THE guide pointed away down the half-dry river. He would go no further. He said something that was lost in translation and, with a final finger-thrust to the far end of the river, turned his back and abandoned us to our fate.
The group shared nervous glances. The river was bubbling at low tide, but its wide body only seemed to end at a bank of wild, thick brush: where was the path?
Somebody took the first step and waded into the knee-high deep water, the rocks smooth and slippery under foot. But there, on the other side, an opening had been crudely hewn into the tree line! And then we walked.
The path twisted, turned and seemed endless. Trees invaded the way and low branches snagged the unwary. The heat of the day seemed to stifle and stick. Someone asked - not for the first time - if we were going the wrong way.
But something was happening. The river, always on our right, was becoming more swollen with each step, the muddy water now a clear and intoxicating blue. And then around one final bend, the brush let loose its stranglehold and a white, sandy beach opened before us, leading to a natural pool, pristine and deep as it is beautiful.
Welcome to just one of the natural wonders of the Isle of Pines (Ile des Pins) in New Caledonia.
The island sits just off the coast of New Caledonia's capital of Noumea and is mainly reached by an easy 20-minute flight or a twice-weekly ferry. The flight is stunning - flying low over small islands dotted across the reef before a large, green jewel, surrounded by a hypnotic swale of blues, emerges on the horizon: Isle of Pines.
The island's name is as obvious as the forest of tall pine trees that greet you at the airport. The rest of the island is left for you to discover.
There are three main resorts on the island while a host of camping grounds offer the budget traveller a more affordable stay. My partner and I settled on the Oure Tera Beach Resort.
The resort's spacious and relaxing bungalows have a beach-front view of one of the island's most picturesque spots: Kunamera Bay. The bay's inviting waters are ringed by white sand and two coral reefs (a snorkeler's heaven) but the centre piece is Sacred Rock - a craggy monolith that rises from the ocean bed to soar above the waves. Imagine reclining on your day-bed, drink in hand, the ocean breeze drifting through the palms and that view dominating the landscape?

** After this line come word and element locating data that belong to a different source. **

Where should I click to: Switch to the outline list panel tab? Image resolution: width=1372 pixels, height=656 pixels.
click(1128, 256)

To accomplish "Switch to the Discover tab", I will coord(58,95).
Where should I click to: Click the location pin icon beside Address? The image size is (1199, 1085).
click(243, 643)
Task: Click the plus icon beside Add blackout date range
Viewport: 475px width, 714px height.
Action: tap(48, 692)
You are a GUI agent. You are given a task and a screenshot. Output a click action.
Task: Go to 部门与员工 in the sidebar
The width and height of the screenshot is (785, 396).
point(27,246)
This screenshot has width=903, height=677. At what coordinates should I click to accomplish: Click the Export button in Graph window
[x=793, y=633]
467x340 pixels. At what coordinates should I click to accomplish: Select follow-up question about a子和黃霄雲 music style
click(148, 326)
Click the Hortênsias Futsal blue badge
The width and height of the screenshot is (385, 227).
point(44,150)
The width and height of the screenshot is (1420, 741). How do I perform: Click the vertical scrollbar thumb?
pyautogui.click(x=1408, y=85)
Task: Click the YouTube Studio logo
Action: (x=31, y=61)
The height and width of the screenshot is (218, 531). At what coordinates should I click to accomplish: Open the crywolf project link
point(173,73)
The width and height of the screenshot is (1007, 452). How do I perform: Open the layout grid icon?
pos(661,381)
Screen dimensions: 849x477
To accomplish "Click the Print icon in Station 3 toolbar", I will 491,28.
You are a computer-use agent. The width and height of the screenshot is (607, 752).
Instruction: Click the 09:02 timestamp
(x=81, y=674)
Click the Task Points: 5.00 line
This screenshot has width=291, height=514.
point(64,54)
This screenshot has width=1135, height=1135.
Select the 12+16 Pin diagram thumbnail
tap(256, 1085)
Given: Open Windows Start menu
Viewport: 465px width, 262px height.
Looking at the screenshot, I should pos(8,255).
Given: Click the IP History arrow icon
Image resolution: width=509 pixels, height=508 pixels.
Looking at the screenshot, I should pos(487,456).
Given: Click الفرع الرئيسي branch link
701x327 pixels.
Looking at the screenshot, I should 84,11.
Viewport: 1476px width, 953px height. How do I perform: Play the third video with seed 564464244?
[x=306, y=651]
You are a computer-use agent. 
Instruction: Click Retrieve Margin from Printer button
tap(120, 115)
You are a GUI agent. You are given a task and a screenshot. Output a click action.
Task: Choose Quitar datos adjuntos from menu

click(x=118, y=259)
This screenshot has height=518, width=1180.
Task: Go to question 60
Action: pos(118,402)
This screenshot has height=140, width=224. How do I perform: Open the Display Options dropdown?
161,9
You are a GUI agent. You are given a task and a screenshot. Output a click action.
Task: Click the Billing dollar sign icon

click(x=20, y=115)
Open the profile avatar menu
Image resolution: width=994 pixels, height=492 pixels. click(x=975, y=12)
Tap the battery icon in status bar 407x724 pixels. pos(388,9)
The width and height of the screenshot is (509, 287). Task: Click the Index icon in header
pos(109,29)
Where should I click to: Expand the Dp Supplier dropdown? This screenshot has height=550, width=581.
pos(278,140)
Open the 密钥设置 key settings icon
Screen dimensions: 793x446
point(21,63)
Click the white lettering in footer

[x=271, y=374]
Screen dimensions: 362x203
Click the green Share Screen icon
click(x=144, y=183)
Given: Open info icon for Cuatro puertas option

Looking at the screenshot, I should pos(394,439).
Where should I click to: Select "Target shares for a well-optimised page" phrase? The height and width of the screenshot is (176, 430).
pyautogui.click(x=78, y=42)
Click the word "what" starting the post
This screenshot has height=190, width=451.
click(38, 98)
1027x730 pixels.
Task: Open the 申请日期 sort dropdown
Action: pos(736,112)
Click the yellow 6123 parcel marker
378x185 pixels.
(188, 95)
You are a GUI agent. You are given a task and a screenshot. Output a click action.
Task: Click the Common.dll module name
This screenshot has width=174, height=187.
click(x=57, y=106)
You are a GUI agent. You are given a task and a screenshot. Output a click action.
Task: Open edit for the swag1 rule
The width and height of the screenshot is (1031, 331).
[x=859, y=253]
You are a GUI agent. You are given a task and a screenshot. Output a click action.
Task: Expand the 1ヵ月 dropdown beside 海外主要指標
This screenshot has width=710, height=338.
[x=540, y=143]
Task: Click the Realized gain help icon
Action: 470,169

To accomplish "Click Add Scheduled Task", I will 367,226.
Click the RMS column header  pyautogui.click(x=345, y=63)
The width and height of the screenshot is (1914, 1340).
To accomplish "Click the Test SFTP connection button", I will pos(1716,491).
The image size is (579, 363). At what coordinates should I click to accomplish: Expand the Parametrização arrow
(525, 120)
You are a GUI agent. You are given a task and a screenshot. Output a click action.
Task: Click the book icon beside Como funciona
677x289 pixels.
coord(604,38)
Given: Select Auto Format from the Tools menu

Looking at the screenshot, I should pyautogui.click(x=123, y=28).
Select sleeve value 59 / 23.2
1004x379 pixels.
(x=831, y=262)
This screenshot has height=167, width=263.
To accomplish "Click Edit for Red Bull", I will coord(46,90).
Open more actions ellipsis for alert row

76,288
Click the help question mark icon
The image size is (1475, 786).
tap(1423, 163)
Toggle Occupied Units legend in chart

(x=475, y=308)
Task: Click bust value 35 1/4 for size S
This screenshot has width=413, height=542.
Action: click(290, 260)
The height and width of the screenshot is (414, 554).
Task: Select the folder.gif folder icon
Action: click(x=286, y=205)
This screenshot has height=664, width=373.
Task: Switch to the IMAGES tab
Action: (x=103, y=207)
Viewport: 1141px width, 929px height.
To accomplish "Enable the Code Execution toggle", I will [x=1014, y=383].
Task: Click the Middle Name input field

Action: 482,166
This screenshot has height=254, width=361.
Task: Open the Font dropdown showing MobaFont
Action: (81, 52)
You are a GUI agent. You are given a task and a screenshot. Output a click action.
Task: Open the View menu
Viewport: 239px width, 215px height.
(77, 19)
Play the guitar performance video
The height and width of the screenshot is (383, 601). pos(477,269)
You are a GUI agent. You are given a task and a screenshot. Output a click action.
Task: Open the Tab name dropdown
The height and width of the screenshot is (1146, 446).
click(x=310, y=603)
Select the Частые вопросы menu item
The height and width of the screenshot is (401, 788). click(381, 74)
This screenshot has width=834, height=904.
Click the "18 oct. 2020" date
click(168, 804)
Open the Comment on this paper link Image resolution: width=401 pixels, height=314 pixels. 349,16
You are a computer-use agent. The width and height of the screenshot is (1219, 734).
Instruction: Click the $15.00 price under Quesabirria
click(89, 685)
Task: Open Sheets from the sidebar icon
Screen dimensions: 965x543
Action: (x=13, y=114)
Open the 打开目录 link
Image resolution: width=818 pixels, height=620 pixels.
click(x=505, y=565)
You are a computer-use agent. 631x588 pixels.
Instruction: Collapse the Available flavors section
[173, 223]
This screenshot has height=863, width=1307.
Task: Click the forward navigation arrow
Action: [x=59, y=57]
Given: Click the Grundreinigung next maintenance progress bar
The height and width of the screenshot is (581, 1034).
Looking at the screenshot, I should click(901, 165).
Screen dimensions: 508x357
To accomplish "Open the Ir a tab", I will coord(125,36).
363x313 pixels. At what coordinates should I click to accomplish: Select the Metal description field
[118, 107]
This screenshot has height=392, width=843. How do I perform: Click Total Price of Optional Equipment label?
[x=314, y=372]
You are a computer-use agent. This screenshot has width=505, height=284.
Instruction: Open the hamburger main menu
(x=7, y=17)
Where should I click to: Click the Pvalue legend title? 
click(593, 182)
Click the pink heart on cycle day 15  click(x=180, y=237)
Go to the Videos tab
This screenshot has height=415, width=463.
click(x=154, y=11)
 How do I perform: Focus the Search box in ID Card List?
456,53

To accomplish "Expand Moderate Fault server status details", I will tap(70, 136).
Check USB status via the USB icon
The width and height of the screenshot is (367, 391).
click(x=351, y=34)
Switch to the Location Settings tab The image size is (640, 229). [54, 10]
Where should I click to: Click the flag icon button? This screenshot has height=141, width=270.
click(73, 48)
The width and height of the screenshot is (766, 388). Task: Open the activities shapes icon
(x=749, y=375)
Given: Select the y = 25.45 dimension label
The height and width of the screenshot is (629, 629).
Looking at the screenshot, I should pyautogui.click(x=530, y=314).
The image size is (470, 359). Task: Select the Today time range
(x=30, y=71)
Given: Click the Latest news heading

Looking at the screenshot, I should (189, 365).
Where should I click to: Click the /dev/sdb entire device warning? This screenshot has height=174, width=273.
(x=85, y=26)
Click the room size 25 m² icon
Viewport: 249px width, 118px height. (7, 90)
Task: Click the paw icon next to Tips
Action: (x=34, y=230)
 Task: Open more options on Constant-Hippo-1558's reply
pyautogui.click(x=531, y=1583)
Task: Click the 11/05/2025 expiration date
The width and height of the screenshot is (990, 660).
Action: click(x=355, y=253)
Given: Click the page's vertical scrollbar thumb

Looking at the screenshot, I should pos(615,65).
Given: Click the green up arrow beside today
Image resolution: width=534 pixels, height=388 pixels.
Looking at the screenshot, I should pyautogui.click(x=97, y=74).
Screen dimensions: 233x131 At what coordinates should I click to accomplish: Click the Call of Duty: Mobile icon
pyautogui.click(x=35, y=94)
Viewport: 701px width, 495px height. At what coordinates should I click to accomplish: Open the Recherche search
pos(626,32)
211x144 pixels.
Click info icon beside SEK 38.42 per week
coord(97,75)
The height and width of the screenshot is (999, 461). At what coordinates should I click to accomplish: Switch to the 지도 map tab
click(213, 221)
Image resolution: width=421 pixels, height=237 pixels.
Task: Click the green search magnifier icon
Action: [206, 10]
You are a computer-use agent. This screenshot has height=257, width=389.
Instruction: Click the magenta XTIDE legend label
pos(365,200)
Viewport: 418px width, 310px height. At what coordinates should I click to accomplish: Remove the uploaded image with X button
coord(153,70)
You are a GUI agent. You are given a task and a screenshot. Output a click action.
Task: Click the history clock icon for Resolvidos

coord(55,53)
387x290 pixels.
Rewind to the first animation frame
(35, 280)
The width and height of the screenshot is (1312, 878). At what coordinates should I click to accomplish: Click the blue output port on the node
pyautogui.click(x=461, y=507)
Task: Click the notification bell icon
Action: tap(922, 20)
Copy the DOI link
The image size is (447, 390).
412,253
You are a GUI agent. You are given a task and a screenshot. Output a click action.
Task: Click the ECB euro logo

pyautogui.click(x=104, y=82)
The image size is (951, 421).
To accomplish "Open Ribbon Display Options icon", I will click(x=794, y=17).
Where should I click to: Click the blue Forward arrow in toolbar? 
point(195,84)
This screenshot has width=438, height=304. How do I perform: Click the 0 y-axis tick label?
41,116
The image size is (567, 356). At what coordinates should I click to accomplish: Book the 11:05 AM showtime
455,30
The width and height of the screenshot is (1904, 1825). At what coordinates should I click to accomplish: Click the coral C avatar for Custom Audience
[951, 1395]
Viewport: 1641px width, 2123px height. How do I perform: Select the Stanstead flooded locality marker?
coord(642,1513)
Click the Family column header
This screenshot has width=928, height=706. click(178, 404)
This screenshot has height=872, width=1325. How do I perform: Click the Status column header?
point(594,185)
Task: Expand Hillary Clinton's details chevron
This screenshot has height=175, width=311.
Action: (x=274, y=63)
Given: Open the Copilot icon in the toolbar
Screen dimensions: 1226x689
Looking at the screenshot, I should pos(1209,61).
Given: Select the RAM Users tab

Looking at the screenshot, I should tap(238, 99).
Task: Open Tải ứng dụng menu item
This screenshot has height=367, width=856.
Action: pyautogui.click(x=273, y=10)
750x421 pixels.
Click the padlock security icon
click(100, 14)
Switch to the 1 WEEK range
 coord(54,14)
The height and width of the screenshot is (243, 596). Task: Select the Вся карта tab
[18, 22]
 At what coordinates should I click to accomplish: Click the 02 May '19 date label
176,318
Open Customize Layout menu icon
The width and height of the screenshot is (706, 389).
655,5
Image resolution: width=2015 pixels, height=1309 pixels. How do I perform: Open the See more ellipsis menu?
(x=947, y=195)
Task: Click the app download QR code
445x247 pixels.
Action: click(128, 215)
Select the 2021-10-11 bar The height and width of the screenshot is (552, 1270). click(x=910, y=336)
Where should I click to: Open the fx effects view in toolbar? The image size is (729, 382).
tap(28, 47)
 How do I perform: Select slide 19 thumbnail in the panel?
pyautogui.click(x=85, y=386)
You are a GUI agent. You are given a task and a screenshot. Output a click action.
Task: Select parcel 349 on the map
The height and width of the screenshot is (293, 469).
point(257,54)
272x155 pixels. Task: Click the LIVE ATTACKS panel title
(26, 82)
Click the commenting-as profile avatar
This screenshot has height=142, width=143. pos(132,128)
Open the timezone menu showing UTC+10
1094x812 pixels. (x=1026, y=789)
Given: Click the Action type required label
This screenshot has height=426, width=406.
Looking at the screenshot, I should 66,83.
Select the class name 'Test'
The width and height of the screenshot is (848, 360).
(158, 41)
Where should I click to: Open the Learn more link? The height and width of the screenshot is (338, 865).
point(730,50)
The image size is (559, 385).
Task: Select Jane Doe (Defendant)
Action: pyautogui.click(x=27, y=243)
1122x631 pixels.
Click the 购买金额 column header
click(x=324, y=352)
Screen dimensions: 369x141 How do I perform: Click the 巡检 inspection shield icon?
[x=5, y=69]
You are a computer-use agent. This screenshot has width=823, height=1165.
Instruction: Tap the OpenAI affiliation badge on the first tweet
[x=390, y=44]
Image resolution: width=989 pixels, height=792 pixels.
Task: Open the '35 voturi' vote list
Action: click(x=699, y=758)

But we've only started to scratch the surface.
Travelling around the island is easy enough - though you may have to switch to the slowed-down pace of local life - with drivers, rental cars, scooters and even bicycles at hand to get you around. But this is the islands and why take to the road when you can hit the water? Kayaks and stand-up paddle boards swirl around the bays while local tours can blast you out to the reefs and some of the most stunning quays - think sand so white you can hardly glance at it against the brightness of the cloudless sky. But for a truly unforgettable journey, jump aboard a traditional outrigger and sail the waters like the local Melanesian Kanaks from the village of Vao and across Upi Bay.
Step back on land and the natural pool and lake-like Oro Bay are near at hand. The natural pool is a lagoon at the head of a river shielded from the ocean by a rock wall. A small reef has formed in the clear, deep waters, and every day, hundreds of tourists make the pilgrimage to spend the day baking in the sun or pulling on their goggles and slipping into the lagoon.
A short walk away is Oro Bay - the placid waters flanked by tall islands with even taller pines. Away to the right is the endless white tips of the crashing reef, but in the bay, water beads and shimmers like an inland lake. And don't visitors to Le Meridien Ile des Pines - the island's most boutique resort - take advantage with stand-up paddle boards, kayaking and sailing dotting the calm waters.
A breeze springs off the coast and travels inland, hits Pic Nga and travels across the backs of climbers as they work their way up the island's highest point. But this is no Mount Everest! At an elevation of just 262 metres, the peak is triumphed daily by even the most modest of mountaineers.
Back at the resort and the 'dinner bell' is about to sound. Steaming fresh fish, beef that falls off the fork, or perhaps a pastry is more your thing? (we are in French territory!) It may not be Michelin-star cuisine, but the island's restaurants won't leave your stomach rumbling for long. However, it will leave your wallet as bare as a bone!
That's the one gripe about this paradise - and New Caledonia as a holiday destination. The cost. Everything - the meals, the tours, the drinks - have been jacked up three-times the price we are used to in Australia. It's not a major problem if you're prepared (GO PREPARED!) but it's certainly a shock to the system if you're expecting a bargain or two under the swaying palms.
Luckily, sitting on a beach, the palms singing in the breeze and the waves calmly crashing at your feet, while your worries and cares sink with the setting sun cost nothing at all.
The author paid for the entire trip to New Caledonia.